● **Text under study**

Fuck it (on this occasion) - go, enjoy it, then give them a really bad review. Fucking gentrifiers


----------



## Gromit (Dec 7, 2016)

Stay with Locals and Make Travel Friends | Couchsurfing


----------



## t0bytoo (Dec 7, 2016)

I spent a couple of months in an air bnb place in Bed Stuy a while ago. It was basically the attic room of a family house.  
A few years earlier I would have found the place on craigslist. This time it was airbnb. It could just as easily have been short-term-lodging-dot-com or some other listing website.

For me, that's what airbnb is good for - finding someone who rents short-term rooms. 

The other side of the coin: Accomodation that only ever gets rented out to visitors at short-term / by the night prices. Well, that's a whole different thing and it's screwing up communities around the world. 

Miss Caphat said: "I don't think gentrification or rent-gouging is such an issue here as it's made out to be, especially in smaller cities and tourist destinations. "

I strongly disagree with this. I frequent an area in Mexico where the boom in airbnb "opportunities" has created a bubble of short term vacation rentals, and the price of long-term accomodation has more than doubled in the last few years


----------



## Monkeygrinder's Organ (Dec 7, 2016)

Miss Caphat said:


> I think a lot of the anti-airbnb stuff is unfair. you have to realize a lot of the negative slant it is in the interest of municipalities wanting to collect tax from visitors. which they could easily do, but most don't want to do the work involved in collecting it, or put in place new systems to do so.

● **Dataset section**

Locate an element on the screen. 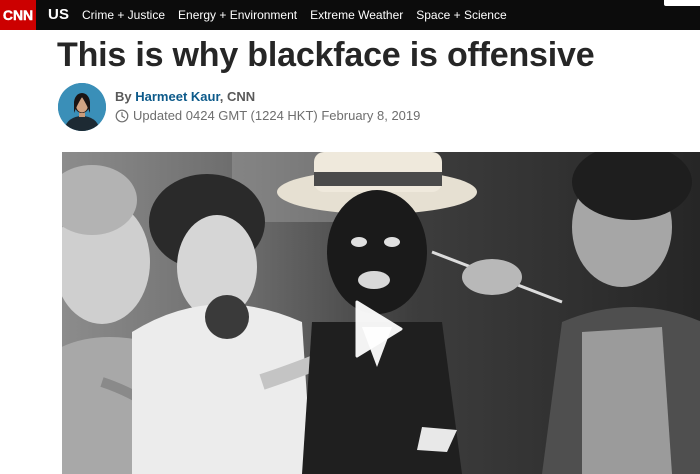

● **Tasks to complete**
A – In the forum thread about Airbnb, what does t0bytoo say has happened to the price of long-term accommodation in the area of Mexico they frequent?
B – Continue the forum thread about Airbnb from the point where it stops.

● **Outputs by task**
A – It has more than doubled in the last few years.

B –
> 
> I have used airbnb many times, and I'm planning on doing my own rental (so I have my own interests here, full disclosure) and I have encountered very few listings, worldwide, that were the sort of ones which get hyped up by the media (i.e. run by developers with multiple listings, buying up all the property and pushing renters out) Most are by people who happen to own property and rent it out when they're not there, or who have a small apartment attached to their property, or who have a second property/vacation home. Most listers put a LOT of effort into maintaining their own property and their own listings, and to providing services to their customers. The notion of absent landlords just letting any random person come in and be disruptive / destructive is also largely false ime/imo. Listers have just as much at stake and are very careful about screening renters and laying down ground rules with a loss of deposit as insurance against such behavior.
> 
> ...



The thing is that while it totally makes sense to look at all that stuff, and it is all relevant to the impact airbnb might have, none of it makes it non-gentrifying. Essentially anything that puts upwards pressure on property prices is likely to have a gentrifying effect and airbnb clearly does do that - people maintaining their properties well or screening the people who stay there doesn't really effect that.


----------



## bi0boy (Dec 7, 2016)

Just don't go into any neighbourhood unless you're poorer than the people who live there.


----------



## Dan U (Dec 7, 2016)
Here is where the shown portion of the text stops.